Olur mu bundan güzel, bundan büyük ganimet?
-Ohhh! Giderken de gelirken de, bir güzel havamı aldım havamı.
-En pahalı olması gereken, en kıymetli şeyi; en ucuz, en kolay şekilde.
-Ne kaşık ne çatal, ne el ne kol; şöyle bir nefes almak yeter, ohhh be komşu:
Meğer hava almak, ne büyük nimet!
Ne de bitmez tükenmez bir bereket.
Diyeceksin ki: Şimdiye kadar almıyor muydun havanı gayet?
Alıyordum elbet, ama nerde bunu akledecek parlak zihniyet?
Bunun yanında, neyin vardır artık kıymeti?
Kopmuş olur, senin için beden kıyameti!
Çünkü almayan havasını verir canını diyet!
Havasını alan duymalı Tanrıya, pek çok minnet.
-Giderken pazara, rastladım oğlunu yolculayan bir adama. Oğlu soruyordu: “Babacığım ne getireyim sana?” Baba tık nefes, zar zor nefes alıp vererek, binbir müşkülât ve zorlukla dedi oğluna: “Biraz hava getir oğlum biraz hava!”
-Kabul olmayacak duaya “âmin” dercesine verilen bu cevap, dikkatimi çekti. İyice kulak kesildim. Anladım ki, adam astım hastası. Doğru dürüst hava alamıyor, soluklanamıyor! İşte o zaman kafam dank etti.
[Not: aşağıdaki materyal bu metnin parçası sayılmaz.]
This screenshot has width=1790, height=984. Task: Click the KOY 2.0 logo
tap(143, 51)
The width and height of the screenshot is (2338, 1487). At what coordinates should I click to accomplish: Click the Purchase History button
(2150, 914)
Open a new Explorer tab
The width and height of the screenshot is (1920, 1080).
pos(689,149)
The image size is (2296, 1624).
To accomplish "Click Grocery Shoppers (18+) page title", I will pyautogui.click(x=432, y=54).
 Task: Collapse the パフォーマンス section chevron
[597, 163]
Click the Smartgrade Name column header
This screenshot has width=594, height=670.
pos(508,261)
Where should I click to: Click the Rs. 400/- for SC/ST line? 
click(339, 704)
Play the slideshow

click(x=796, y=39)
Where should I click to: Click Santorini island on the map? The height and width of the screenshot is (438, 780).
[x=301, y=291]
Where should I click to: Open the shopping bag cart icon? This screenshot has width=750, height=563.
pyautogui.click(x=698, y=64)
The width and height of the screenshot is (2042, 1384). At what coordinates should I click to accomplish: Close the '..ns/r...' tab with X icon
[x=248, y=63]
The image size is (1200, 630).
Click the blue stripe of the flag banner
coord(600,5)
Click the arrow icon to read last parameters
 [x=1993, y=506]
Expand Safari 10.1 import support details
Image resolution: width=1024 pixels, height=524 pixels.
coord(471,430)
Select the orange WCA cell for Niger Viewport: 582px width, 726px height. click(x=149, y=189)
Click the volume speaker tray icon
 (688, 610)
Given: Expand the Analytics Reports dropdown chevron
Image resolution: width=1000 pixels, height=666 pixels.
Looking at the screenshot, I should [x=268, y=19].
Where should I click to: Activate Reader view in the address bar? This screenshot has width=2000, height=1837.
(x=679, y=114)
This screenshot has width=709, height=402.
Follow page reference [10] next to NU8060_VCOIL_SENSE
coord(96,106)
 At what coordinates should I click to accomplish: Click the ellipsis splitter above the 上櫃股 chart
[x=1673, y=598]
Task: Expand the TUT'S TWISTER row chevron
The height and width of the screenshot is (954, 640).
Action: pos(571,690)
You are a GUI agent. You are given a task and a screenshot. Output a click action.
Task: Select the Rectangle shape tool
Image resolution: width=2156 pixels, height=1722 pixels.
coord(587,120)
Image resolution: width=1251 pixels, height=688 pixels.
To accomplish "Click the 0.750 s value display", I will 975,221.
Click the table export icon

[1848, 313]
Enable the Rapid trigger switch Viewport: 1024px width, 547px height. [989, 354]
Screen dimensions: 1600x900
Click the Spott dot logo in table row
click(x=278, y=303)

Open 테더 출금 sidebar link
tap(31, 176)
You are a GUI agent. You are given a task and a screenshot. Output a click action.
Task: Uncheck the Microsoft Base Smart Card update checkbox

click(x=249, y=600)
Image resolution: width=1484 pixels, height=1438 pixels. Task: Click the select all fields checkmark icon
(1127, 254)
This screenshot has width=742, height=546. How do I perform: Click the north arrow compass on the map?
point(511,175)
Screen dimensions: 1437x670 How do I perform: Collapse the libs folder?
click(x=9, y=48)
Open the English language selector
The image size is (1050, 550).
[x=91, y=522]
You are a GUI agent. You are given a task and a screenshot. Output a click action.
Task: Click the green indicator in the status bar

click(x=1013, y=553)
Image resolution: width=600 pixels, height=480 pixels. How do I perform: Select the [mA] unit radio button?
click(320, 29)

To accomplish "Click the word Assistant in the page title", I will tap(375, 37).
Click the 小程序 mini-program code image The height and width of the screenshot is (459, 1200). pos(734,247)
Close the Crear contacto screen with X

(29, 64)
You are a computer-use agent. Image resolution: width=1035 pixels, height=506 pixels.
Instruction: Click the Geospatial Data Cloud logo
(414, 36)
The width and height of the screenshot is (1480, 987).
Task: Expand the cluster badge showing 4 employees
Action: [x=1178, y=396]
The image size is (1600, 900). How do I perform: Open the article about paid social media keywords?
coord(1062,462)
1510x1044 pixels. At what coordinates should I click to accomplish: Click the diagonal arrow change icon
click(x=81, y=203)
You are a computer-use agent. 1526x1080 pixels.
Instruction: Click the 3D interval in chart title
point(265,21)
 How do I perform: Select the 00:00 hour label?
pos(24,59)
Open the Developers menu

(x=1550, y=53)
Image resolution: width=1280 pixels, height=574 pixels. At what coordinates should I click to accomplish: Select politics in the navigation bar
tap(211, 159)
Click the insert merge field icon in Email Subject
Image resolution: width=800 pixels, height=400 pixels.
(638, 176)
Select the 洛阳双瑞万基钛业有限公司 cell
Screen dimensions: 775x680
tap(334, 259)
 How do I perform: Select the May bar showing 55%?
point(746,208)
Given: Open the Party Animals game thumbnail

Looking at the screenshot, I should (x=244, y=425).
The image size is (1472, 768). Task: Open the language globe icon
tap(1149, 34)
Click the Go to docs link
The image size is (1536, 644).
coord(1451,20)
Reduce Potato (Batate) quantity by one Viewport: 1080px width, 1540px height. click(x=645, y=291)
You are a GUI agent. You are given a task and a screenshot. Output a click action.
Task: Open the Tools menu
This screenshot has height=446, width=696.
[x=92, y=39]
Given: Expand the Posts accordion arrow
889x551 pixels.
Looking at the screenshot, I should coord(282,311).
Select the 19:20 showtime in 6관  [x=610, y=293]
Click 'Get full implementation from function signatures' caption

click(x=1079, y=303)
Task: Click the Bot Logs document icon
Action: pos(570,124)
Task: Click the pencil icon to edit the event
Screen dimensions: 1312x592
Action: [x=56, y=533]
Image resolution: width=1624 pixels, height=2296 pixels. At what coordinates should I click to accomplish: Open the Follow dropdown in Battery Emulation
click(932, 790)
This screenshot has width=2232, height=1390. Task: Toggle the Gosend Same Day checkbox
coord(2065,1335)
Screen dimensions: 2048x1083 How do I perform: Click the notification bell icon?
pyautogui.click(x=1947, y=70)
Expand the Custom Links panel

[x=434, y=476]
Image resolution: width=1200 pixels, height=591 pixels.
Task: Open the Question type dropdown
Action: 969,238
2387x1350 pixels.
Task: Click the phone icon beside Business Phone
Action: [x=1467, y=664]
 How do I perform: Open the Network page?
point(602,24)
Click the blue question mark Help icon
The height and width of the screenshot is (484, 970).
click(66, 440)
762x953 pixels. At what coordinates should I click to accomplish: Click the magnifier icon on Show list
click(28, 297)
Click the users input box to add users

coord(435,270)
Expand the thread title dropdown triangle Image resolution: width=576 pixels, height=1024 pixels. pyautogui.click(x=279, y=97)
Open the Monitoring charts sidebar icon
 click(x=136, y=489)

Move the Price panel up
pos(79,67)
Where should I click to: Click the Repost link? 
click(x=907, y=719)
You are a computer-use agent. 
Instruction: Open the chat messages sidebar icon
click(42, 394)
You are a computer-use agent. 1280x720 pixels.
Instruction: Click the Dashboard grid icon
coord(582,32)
Ya Rabbî, meğer ne büyük nimet dedim;
İçindeyim de hiç farkında değilim!
Ne kadar şükretsem sana az.
Daim etmeliyim sana niyaz.
Meğer ne kulların varmış havasız!
Biz kulların ise ne kadar arsız!
Asıl nimet içindeyken bizler böyle habersiz;
Esirgemez kullarından nimetini o Azîz!
-İşte böyle sevgili dostum:
Gerçi gittim pazara, döndüm elim boş!
Farkına vardım asıl nimetin, ne hoş.
Aldım havamı bir güzel içime çekerek
Açtım gönül gözümü, ohhh çok şükür diyerek.